What are the main symptoms of intestinal metaplasia?
Intestinal metaplasia usually does not cause symptoms and is typically discovered during gastroscopy performed for issues like indigestion.
- Intestinal metaplasia in the lower esophagus near the dentate line, i.e., "Barrett's esophagus," commonly presents with symptoms such as acid reflux, heartburn, belching, and upper abdominal fullness or discomfort.
- "Intestinal metaplasia" in the stomach itself does not cause discomfort. However, it may be associated with functional dyspepsia, leading to symptoms like abdominal pain, bloating, belching, or recurrent abdominal discomfort.
How is intestinal metaplasia diagnosed?
- Under white-light endoscopy, intestinal metaplasia may appear as rough, villous, clustered, island-like, or white thin mucosal deposits. Under chromoendoscopy, such as narrow-band imaging (NBI), it may show "light blue crests" or "white opaque substance." Experienced endoscopists can accurately identify metaplastic lesions and perform necessary biopsies.
- The gold standard for diagnosing intestinal metaplasia is histological evaluation of biopsy samples, i.e., pathology. It manifests as the replacement of esophageal squamous epithelium/gastric surface epithelium by intestinal epithelium.
How is intestinal metaplasia treated?
Treatment primarily targets the underlying causes:
For intestinal metaplasia in the lower esophagus near the dentate line, i.e., "Barrett's esophagus," treatment focuses on managing "gastroesophageal reflux."
- First, lifestyle and dietary adjustments:
- Quit smoking and maintain a healthy weight through exercise if overweight.
- Avoid alcohol, spicy, greasy, overly acidic, or sweet foods.
- Avoid eating within two hours before bedtime.
- Second, medication:
- Proton pump inhibitors: Omeprazole, lansoprazole, etc.
- Antacids: Aluminum magnesium carbonate, magnesium-aluminum suspension, etc.
For "intestinal metaplasia" in the stomach, if Helicobacter pylori infection is present, standardized "quadruple therapy" is recommended to ensure eradication.
- Dietary advice includes eating bland foods, avoiding excessive salt-preserved, processed, or overly salty foods, reducing alcohol intake, and increasing vitamin C-rich vegetables and fruits to promote gastric mucosal repair.
- Regular gastroscopy follow-ups are necessary based on the severity of gastric mucosal lesions.
What is the prognosis for intestinal metaplasia?
"Barrett's esophagus," i.e., intestinal metaplasia in the lower esophagus near the dentate line, generally has a good prognosis if there is no "dysplasia" and GERD symptoms are well-controlled.
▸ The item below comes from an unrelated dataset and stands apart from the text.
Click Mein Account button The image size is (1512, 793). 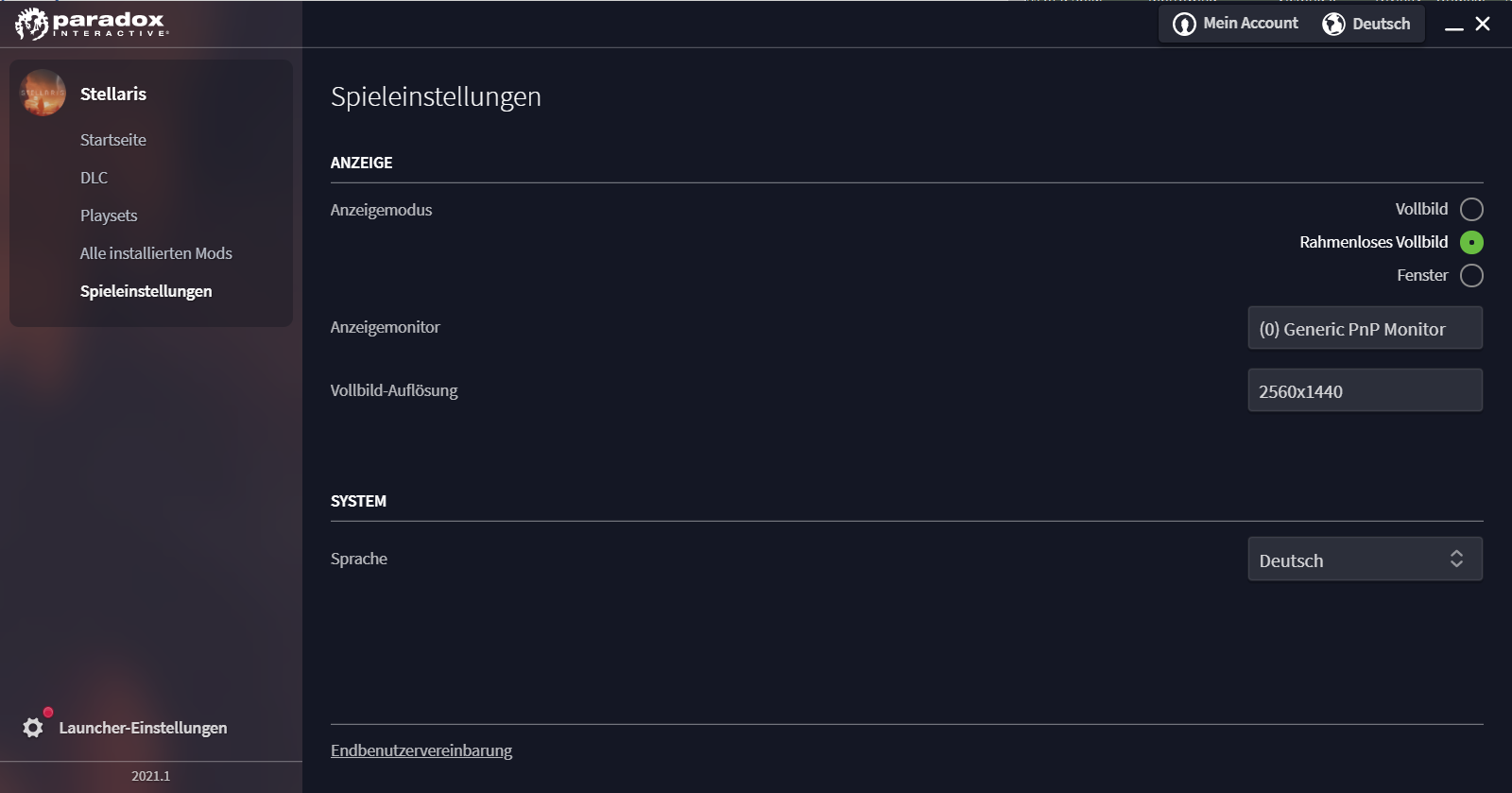[1250, 24]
A gastroscopy every three years is sufficient. If biopsy reveals "dysplasia," careful endoscopic evaluation is required, followed by endoscopic or surgical treatment as needed.
"Intestinal metaplasia" in the stomach is a "precancerous lesion," and its severity correlates with the extent of metaplasia.
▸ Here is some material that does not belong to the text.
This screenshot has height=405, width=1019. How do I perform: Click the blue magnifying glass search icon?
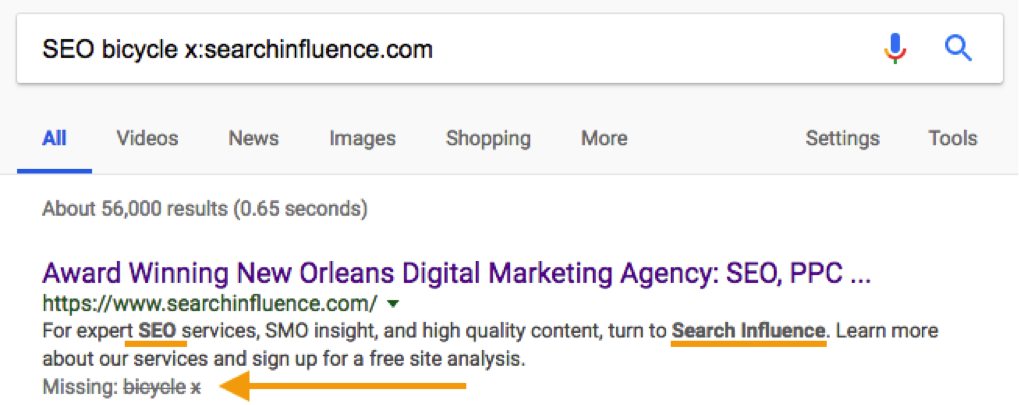coord(958,48)
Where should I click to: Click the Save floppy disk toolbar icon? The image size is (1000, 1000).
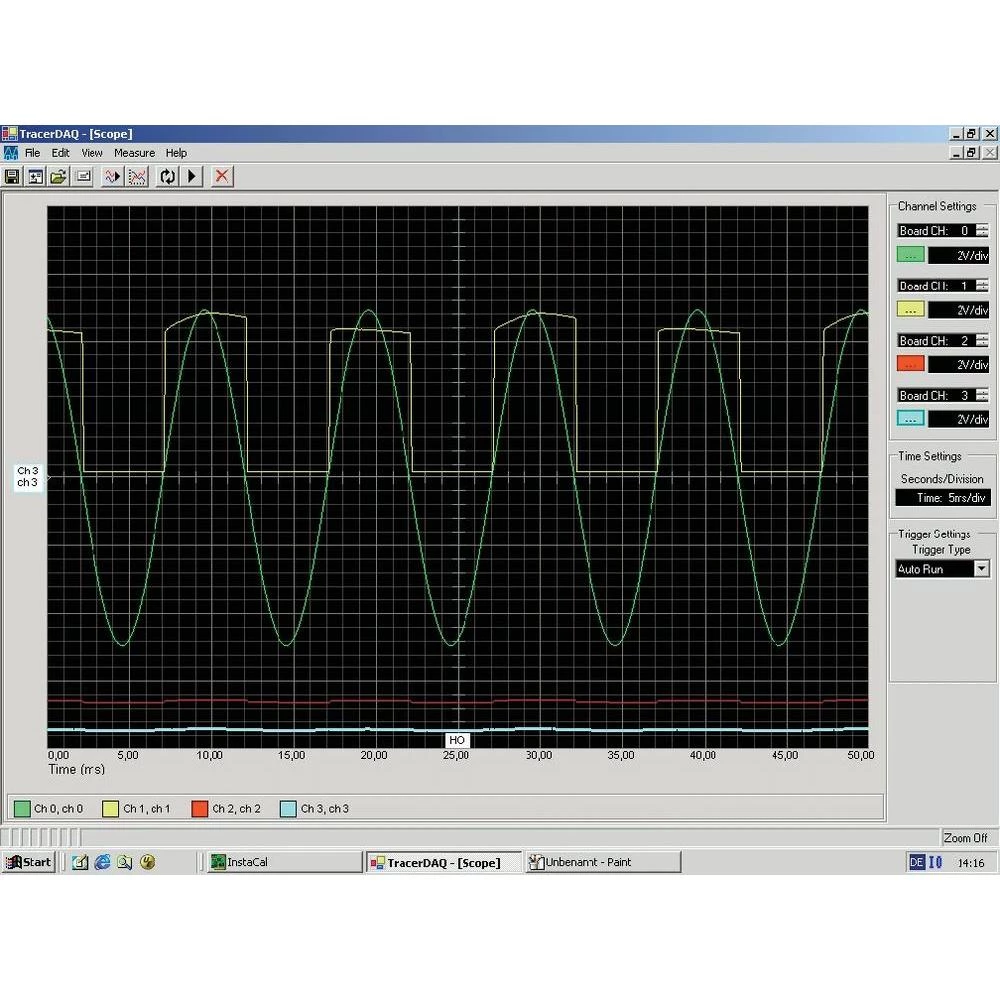point(13,176)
- If extensive atrophy and metaplasia are present in the stomach, the risk of gastric cancer increases, warranting close endoscopic monitoring.
- If dysplasia is found alongside metaplasia, endoscopic treatment may be necessary.
- Small, focal areas of metaplasia in the stomach usually have a good prognosis and require regular follow-ups.
How can intestinal metaplasia be prevented?
- The development of "Barrett's esophagus" is related to long-term, chronic gastroesophageal reflux. Therefore, adopting healthy lifestyle and dietary habits—such as eating regular meals, avoiding overweight/obesity, quitting smoking and alcohol, and reducing spicy or irritating foods—can significantly decrease the frequency and severity of reflux, thereby preventing "Barrett's esophagus."
- "Intestinal metaplasia" in the stomach is often associated with chronic Helicobacter pylori infection. Preventive measures include avoiding raw or unclean foods, drinking untreated water, actively testing for and treating H. pylori, reducing high-salt diets, and minimizing rough or irritating foods to protect the gastric mucosa.